就這樣,二月十九號晚上,他開著他的infiniti出現在我家門口。他看來就像他的照片一般,話不多,可能是害羞或是緊張,很可愛是真的。開了約一小時的車到達Elk山滑雪區,他拿出他自己的滑雪設備,給我他多帶來的安全帽和手套。在戶外的他看起來更加高大,跟他相比,我簡直就像幼稚園小孩一樣大。
我穿上租來的設備,他幫我付了租金跟入場費,說是第一次滑雪的招待。於是我穿上了讓自己幾乎無法動彈的鞋子,慢慢向滑雪場行動。到了初學者區域,傑瑞教了我比薩腿,內八腿法,減速用。他還說了些其他的話,不過他講話聲音不高不大聲,加上天氣很冷我沒有很想張嘴講話,於是我憑著本能的滑行。
這麼說來,我還蠻有天分的,加上初學者場地非常善良,滑雪就像飛行一樣愜意。我們滑了幾個小時,決定進去屋內吃點東西喝個熱的,順便聊個天,然後再決定是否要再繼續滑。
我現在完全不記得當時聊些甚麼。我只記得傑瑞很可愛,似乎有講些笑話,似乎有很給面子地笑我講的笑話,他完全沒有問我任何很私人的問題,我無法確定他是禮貌還是對我沒興趣。
一個小時的歡笑很快就過去了。我們決定出去繼續滑雪,賺個夠本。於是傑瑞建議我們上山到頂,滑綠色道下來。(綠,藍,黑色等級低到高)搭著覽車到達山頂,滑了一段之後發現綠色道因為天色晚已經被封鎖,我的選擇只有藍或黑色。傑瑞一邊又說如果我們十點半以前不下到山底的話,他們會關燈。於是在狗急跳牆的狀態下,我看著驚悚的陡坡,硬著頭皮地鼓起勇氣慢慢往下滑。
我摔了兩跤,第二次的時候差點連傑瑞兩個一起變成超級雪球。不過也就兩跤,安全帽的確保住了我的頭一次。成功到底的時候,心裡想的是,要是我辦得到這種事情,天下沒有不能做到的事情。成就感還有沒死的開心湧上心頭,看著身旁的傑瑞,覺得自己還挺幸運地。
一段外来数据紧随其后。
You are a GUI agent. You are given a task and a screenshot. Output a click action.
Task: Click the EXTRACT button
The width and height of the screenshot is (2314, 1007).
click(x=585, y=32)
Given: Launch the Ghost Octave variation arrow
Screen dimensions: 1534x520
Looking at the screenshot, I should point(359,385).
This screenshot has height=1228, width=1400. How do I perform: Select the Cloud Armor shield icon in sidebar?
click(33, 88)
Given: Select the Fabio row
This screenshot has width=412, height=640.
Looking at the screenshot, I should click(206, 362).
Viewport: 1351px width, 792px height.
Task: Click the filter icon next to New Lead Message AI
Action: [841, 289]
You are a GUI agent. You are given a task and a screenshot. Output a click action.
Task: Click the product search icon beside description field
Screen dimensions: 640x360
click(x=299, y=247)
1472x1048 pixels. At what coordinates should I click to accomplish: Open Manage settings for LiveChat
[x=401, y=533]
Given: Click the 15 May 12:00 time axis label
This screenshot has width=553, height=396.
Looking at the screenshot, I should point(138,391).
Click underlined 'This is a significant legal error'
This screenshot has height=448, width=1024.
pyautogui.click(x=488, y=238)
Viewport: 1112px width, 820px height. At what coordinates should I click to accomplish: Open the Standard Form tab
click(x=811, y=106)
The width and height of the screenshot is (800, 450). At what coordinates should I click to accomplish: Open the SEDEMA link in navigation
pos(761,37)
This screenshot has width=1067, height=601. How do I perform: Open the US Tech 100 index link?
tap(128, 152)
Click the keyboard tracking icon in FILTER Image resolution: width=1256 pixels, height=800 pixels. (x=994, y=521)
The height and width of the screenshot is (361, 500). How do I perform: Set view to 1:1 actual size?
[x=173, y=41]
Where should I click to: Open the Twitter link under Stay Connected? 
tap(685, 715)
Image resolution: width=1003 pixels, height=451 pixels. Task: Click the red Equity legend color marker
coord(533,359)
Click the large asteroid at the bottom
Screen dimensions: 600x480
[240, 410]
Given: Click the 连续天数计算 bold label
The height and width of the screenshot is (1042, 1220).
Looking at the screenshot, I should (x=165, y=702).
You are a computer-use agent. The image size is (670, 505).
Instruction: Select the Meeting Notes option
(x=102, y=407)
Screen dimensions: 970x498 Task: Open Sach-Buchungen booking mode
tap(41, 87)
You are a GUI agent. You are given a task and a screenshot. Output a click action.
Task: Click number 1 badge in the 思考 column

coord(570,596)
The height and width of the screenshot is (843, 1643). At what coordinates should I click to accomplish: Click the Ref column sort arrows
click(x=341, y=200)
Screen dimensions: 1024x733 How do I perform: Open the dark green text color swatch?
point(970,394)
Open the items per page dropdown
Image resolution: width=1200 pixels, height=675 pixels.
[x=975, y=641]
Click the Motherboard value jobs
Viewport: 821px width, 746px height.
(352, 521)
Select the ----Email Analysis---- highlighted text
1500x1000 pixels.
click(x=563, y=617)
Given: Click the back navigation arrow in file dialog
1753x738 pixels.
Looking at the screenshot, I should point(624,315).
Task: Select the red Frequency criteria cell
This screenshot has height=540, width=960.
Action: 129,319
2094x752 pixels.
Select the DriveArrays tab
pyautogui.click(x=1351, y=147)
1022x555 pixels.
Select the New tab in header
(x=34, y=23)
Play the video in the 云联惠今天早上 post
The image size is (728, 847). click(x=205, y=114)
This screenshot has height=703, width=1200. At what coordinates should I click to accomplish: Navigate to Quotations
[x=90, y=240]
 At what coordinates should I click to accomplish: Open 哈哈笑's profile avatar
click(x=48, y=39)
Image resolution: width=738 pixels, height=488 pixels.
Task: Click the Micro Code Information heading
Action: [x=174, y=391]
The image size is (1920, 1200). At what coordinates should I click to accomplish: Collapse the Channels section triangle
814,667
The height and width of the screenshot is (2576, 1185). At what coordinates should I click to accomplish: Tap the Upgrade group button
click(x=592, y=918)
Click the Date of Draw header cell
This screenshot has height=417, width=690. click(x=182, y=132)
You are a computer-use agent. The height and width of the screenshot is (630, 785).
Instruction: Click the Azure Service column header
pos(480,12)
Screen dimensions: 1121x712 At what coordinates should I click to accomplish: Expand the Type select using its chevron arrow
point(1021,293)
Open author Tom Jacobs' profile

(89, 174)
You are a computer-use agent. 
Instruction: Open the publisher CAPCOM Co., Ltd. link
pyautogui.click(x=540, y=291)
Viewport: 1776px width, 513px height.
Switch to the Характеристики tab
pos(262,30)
我們在關門前還了設備,開車回冰漢頓。回家路上,我問他餓不餓,需不需要熱的喝。還好他識相地說好,我帶他到網路咖啡店,剛過十二點,兩人點了咖啡,繼續聊天。身邊有常客兼看門的泰迪,泰迪毫不猶豫地告訴我們他唯一一次滑雪的貧死經驗。並沒有很想跟泰迪聊天,不過在傑瑞還沒熱身的狀態下,有個第三人甚至第四人在當場聊天不是壞事。
約一點的時候,傑瑞載我回家。到了車庫門口,我們講了些客套話,他提到他的音樂(披頭四和饒舌音樂),我問他:「你很會接吻嗎?」於是他說驚魂未定地說:「不知道。」我只好問他:「那你想知道嗎?」
「好啊...」他說。
就這樣,他放鬆了。
他車停在我家車庫前,我們兩個坐在車子裡面聽了一到兩小時的披頭四音樂,聊了更多有的沒的。很開心地,最後道了晚安。我的夾克還有滑雪當天的牌子,二月十九日,是個好天。